> _Task description_:
Pick up the forum thread on curve-fitting a strategy built from many unrelated factors, and extend it past its final line.

> _Given passage_:
Trying to pick the best from unrelated factors

Discussion in 'Strategy Development' started by bobpit, Oct 18, 2008.

  1. bobpit


    I am trying to design a strategy by examining a great number of seemingly unrelated factors. This could be applied to trading systems, but it is not limited to them.

    I make (automated) tests against thousands of different factors (about 300.000 factors). Some of these factors may be: Day of week, Day of month, Above/below 30 day moving average etc. I came up with about 1000 factors, each one of them giving very descent signals. The combination of all 1000 factors gives great results.

    Now suppose I only have 6 months worth of data. I use 5 months worth of data to design the strategy (and come up with the 1000 factors). As I said, the results look great (on paper). Then I try to verify the strategy on the 1 month of data. Disaster! It looks like the strategy is designed to LOOSE.

    What steps should I take?

    Obviously I have fallen in the curve-fitting trap. But how do I get out of it?

    After reading on optimizing automated trading systems, one advice is to try to examine the big losses. Why something did not work. Well, this is not applicable in this case.

    One idea is to test individually each one of those factors against the 1 month data. IF they are profitable there (I see consistent results), THEN I can pick this factor as a profitable one. So I may come up with 300-600 factors. And then, their combination will be my system.

    Slippage and commissions are not an issue.

    Any ideas guys?
  2. bobpit


    What? Nobody can help?
  3. You need more data
  4. bobpit


    I know I need more data. But believe me. That's all I have.
  5. Way too many factors - use less inputs.

    On a more fundamental note - what exactly are you trying to accomplish? Because from your brief description, it sounds like you are actually TRYING to curve-fit. So you should be commended for achieving what you set out to do. :)
  6. heypa


    Your data is not at fault.
    Your analysis is not at fault.
    You just ran into a buzz saw of a market anomaly.

[Entries from a dataset]
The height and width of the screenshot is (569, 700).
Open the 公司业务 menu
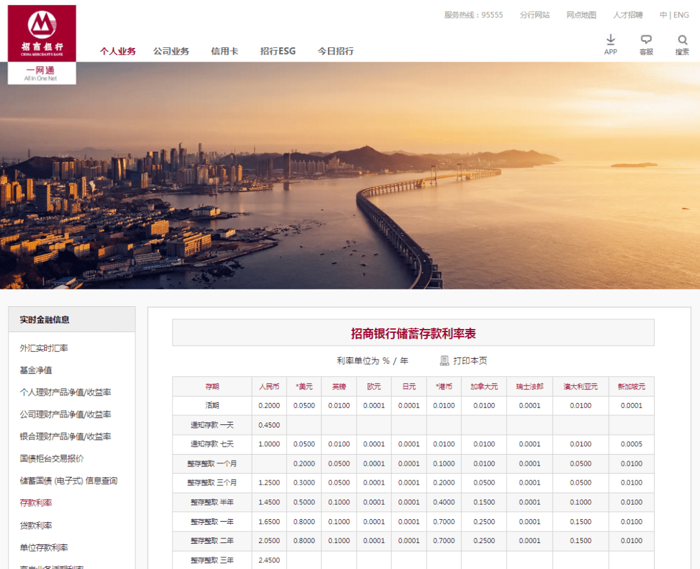pos(171,51)
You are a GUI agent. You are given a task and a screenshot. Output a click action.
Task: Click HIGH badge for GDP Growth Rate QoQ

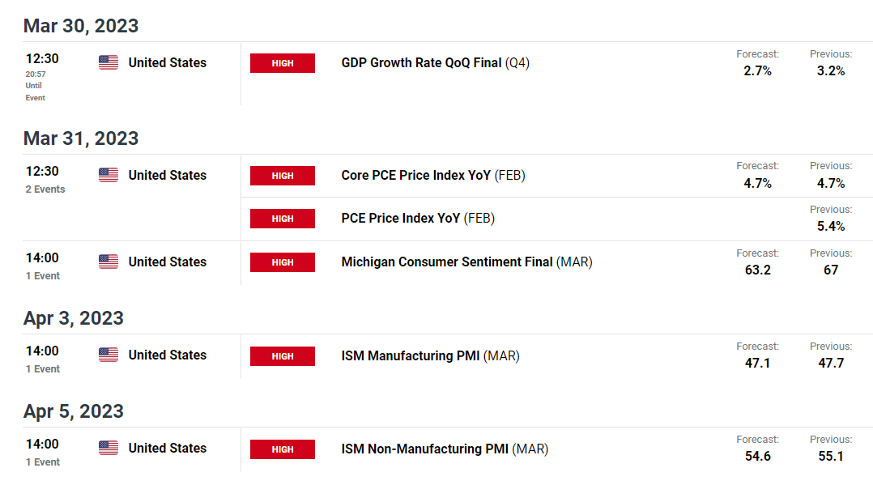coord(283,63)
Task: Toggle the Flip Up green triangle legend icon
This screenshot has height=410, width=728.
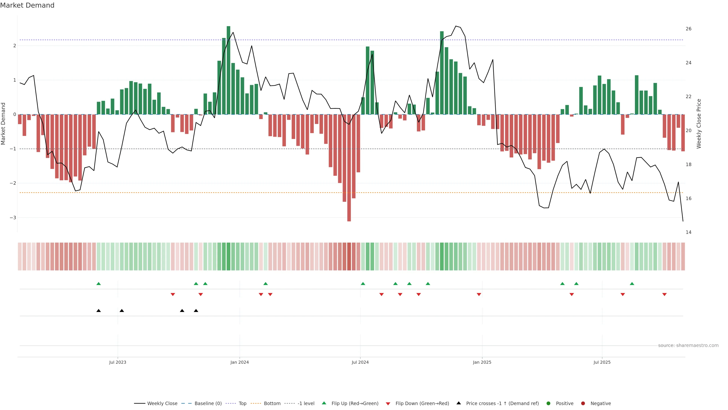Action: pos(324,403)

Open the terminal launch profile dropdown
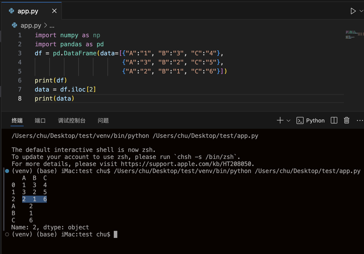(288, 121)
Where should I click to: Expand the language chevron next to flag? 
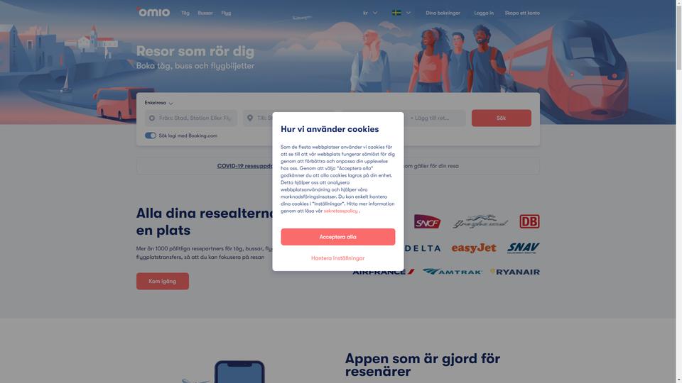click(x=408, y=13)
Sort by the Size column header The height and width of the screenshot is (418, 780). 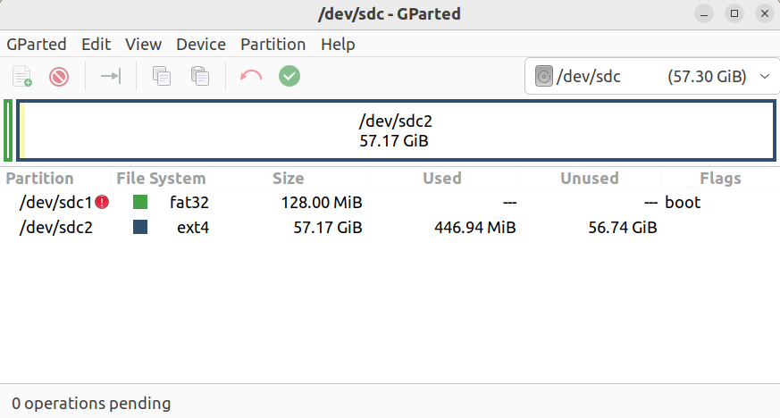click(289, 179)
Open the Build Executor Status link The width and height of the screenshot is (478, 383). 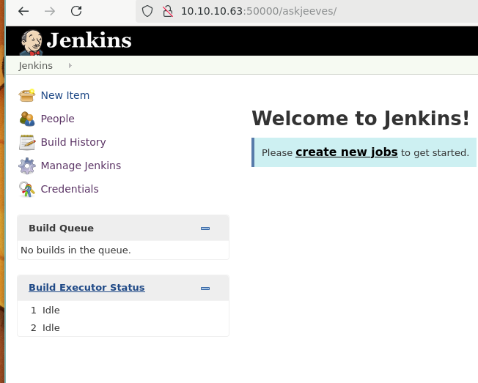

> _Solved problem_:
    No analysis using relatively normal times information will adequately fit todays market.
    Wait a while don't throw it away.
  7. bobpit


    I tried to pick all possible factors that may affect the result, and try to analyse them. Some of them MUST affect the result. Others are obviously irrelevant. But I have no way of knowing this.
  8. This is what I'm trying to say - you CANNOT tell which factors "must" affect the result by data-mining like this. All you can do is fit curves.

    To determine which factors "must" affect the result, you have to go back to fundamentals of market mechanics and find the causal link between the factor and the consequence. Analysis like this will not get you there.
  9. In your code to generate the best trades, you should prioritize it so that the minimum number of trade signals are generated by the system.

    prioritize for being long / short, by scalability (figure out using volume how liquid the strategy is, and by net profitability (you could also optimize the strategy for the most performance characteristics like risk-reward or consistency).

    One way to ensure you are not optimized with your strategy is to somehow code a correlation of systems to performance degradation- find out by testing 1000s of system (or system fragments) the aspects that lead to degradation, and those that don't. The ones that don't lead to degradation may have interesting properties that are worth utilizing in your more refined strategy.

    This is probably much harder to do than I am making it sound, in addition being a form of optimization of its own.
  10. bobpit



    Data mining is my only way to analyse them, right now. Cannot make sense of the different factors and logicaly determine which one really affects the market.

    So, what are my options?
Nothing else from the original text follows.